Der Angriff der britischen Royal Air Force dauerte nur 20 Minuten und am Ende war die Würzburger Altstadt zu 90% zerstört. Zusammen mit Dresden gehört die Bischofs- und Universitätsstadt, in der Wilhelm Conrad Röntgen 1895 die nach ihm benannten Strahlen entdeckte, zu den am meisten zerstörten deutschen Städten. 256 Spreng- und über 300.000 Brandbomben entfachten einen orkanartigen Feuersturm mit Temperaturen von bis zu 2.000 °C, dem bis zu 5.000 Menschen zum Opfer fielen. Noch in 200 Kilometern Entfernung konnte man den Feuerschein der brennenden Stadt sehen.
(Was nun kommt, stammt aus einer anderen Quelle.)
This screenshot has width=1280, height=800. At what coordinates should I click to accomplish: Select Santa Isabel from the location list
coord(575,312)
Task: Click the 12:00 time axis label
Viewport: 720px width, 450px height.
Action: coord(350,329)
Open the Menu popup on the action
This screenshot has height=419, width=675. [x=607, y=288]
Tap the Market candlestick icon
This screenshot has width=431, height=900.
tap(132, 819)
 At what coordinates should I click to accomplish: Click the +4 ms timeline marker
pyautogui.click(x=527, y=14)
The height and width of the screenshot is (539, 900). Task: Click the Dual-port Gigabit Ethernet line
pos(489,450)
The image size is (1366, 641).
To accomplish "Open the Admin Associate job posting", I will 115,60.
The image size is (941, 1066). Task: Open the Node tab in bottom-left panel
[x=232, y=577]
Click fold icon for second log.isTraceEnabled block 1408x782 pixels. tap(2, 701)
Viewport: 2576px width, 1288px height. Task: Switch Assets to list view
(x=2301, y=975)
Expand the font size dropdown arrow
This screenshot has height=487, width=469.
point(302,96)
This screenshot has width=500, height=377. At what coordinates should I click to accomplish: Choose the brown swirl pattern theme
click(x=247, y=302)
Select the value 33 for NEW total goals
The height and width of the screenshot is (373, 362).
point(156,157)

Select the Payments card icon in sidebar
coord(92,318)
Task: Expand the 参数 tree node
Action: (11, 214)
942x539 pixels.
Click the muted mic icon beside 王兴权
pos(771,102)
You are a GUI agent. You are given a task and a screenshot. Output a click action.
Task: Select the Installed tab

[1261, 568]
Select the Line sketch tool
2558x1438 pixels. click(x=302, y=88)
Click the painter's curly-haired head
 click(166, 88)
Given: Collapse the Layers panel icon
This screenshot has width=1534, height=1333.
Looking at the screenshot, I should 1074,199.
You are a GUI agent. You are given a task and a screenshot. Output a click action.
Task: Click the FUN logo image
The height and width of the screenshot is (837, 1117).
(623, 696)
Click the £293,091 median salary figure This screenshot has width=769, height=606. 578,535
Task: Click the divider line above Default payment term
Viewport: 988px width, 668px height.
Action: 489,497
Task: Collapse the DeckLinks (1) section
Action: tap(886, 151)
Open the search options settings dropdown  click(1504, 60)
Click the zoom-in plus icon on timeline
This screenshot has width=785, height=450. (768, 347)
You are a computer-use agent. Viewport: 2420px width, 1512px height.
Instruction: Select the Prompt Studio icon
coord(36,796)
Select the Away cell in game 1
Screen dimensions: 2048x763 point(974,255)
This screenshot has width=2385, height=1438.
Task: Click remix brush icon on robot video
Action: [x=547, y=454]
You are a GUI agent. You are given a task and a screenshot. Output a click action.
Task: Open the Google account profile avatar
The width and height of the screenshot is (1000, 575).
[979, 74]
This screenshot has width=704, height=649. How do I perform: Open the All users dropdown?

Nach dem Krieg gab es Pläne, Würzburg einige Kilometer entfernt wieder aufzubauen und die Ruinen („Grab am Main“) als ein Mahnmal gegen Krieg und Gewaltherrschaft zu konservieren.

Würzburg vor dem Krieg

Vor der Zerstörung galt Würzburg als eine der schönsten Städte des Alten Reiches. Drei romantisierende Stimmen aus der Zwischenkriegszeit, die nach dem 16. März 1945 noch einmal ganz anders klingen:

„Würzburg macht den Eindruck einer Gotik, die voll höchster Lebenslust ist. Die schiefen Gassen der Stadt liegen zwar völlig im Schatten der Kirchen und Erker, aber der Main ist so silberhell, dass er auch Licht in die schattigsten Winkel hineinbringt. Dazu leuchten die Rebenhügel […] über den Ufern und die Sonne blitzt durch die leichte Feuchtigkeit der alten Gassen […]. Der Weihrauch, der aus den Portalen der Kirchen und Kapellen dringt, vereinigt sich mit der Luft, die von den umblauten Weinbergen herunterweht. […] Besonders am Abend versinkt Würzburg unter den blauen Schatten der Dächer und Kirchen in einer zarten Luft von Frömmigkeit. […] Es liegt da mit dem ganzen katholischen Charme seines Wesens. Mit der Atmosphäre seiner Kirchen, seiner Gassen, seiner Madonnen […] ist Würzburg für das katholische Weltgefühl ein heiterer und schöner Spiegel.“ (Kasimir Edschmid, 1933).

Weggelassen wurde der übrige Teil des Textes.